• **What the task requires**
Lines where the string "section" appears are to be copied from the entries below.
━━ Records for the exercise ━━
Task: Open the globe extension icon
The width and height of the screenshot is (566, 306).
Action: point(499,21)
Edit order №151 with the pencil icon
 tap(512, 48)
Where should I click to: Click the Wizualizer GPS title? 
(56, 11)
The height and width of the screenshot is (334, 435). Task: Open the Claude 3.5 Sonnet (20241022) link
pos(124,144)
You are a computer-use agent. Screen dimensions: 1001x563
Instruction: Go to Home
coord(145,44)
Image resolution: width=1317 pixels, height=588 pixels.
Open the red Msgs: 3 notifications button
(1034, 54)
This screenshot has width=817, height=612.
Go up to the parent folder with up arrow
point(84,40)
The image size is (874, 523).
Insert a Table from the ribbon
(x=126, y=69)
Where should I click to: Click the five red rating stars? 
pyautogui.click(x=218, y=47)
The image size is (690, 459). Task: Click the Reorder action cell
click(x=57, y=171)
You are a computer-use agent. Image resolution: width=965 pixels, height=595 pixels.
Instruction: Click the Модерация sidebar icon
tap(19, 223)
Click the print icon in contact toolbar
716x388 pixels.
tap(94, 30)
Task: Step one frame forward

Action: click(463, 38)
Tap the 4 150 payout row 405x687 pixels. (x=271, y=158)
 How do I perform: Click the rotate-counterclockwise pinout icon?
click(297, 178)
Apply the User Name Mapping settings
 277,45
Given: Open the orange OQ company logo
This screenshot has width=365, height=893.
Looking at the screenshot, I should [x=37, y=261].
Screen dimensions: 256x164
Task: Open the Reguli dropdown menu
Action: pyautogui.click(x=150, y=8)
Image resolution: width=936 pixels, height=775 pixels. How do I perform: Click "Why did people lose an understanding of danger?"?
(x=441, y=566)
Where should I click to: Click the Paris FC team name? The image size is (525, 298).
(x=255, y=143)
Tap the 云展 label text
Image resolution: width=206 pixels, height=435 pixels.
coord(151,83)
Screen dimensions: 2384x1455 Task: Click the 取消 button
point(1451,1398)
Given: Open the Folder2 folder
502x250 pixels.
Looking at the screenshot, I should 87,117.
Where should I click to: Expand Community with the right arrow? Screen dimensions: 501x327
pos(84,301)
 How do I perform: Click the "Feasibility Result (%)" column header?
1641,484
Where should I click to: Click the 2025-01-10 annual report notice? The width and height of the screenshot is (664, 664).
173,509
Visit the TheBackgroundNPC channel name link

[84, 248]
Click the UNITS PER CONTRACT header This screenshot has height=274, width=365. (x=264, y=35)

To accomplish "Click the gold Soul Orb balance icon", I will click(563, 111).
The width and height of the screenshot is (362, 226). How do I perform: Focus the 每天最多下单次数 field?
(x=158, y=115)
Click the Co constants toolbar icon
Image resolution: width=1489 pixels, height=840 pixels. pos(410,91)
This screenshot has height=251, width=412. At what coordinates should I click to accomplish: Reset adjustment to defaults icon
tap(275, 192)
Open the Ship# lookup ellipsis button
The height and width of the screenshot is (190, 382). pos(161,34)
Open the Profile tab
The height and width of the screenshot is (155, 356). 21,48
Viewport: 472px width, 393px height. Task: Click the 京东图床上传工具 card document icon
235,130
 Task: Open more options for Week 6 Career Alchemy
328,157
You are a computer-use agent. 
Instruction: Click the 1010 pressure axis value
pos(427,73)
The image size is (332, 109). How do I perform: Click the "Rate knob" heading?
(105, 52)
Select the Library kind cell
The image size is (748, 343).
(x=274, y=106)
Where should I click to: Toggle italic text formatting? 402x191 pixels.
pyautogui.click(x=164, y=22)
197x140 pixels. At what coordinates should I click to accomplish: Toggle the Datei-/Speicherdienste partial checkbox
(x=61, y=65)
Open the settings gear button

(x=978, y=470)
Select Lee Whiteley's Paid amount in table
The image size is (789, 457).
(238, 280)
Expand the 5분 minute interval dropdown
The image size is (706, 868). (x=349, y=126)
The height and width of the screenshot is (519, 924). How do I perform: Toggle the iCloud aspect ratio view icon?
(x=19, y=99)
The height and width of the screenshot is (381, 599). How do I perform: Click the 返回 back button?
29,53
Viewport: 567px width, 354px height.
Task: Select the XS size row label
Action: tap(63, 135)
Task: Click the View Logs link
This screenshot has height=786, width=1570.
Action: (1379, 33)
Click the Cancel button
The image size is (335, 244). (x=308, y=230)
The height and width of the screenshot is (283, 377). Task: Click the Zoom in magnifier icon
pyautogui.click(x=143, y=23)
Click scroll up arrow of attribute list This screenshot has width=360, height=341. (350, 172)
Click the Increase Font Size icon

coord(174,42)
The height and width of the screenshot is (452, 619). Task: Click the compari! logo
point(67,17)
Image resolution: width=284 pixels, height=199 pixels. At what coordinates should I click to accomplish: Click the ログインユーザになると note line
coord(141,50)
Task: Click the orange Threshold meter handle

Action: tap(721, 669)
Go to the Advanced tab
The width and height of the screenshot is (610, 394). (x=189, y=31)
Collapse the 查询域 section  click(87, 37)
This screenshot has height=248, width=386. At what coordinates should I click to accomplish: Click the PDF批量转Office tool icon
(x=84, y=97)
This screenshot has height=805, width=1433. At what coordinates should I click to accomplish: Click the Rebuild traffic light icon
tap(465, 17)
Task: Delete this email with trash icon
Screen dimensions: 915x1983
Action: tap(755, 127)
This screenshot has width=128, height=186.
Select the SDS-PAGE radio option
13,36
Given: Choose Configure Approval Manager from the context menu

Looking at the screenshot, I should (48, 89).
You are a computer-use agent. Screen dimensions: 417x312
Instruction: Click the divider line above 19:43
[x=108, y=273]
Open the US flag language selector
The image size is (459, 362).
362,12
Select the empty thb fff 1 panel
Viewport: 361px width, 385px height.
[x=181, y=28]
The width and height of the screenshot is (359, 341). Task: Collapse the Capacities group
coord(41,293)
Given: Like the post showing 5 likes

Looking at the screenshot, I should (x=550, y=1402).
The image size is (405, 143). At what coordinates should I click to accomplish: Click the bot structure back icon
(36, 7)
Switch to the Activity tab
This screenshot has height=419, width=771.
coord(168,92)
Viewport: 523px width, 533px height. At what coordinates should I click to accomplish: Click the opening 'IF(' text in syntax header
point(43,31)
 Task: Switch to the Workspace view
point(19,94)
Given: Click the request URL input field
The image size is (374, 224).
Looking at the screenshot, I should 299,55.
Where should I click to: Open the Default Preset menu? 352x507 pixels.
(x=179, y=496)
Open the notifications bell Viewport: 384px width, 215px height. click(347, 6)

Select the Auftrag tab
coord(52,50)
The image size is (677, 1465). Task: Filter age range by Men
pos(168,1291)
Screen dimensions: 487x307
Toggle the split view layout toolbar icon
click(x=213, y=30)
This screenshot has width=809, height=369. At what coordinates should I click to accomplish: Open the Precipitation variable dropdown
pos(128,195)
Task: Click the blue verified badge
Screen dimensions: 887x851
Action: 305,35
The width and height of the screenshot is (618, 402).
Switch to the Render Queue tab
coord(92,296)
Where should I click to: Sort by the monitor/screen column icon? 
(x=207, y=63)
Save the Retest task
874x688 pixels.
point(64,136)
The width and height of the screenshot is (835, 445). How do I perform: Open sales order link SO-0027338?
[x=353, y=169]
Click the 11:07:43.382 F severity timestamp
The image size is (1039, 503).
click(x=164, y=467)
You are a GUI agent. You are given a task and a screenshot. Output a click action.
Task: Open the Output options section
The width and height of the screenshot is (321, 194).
━━━
• **Expected output**
Collapse the 查询域 section  click(87, 37)
Task: Open the Output options section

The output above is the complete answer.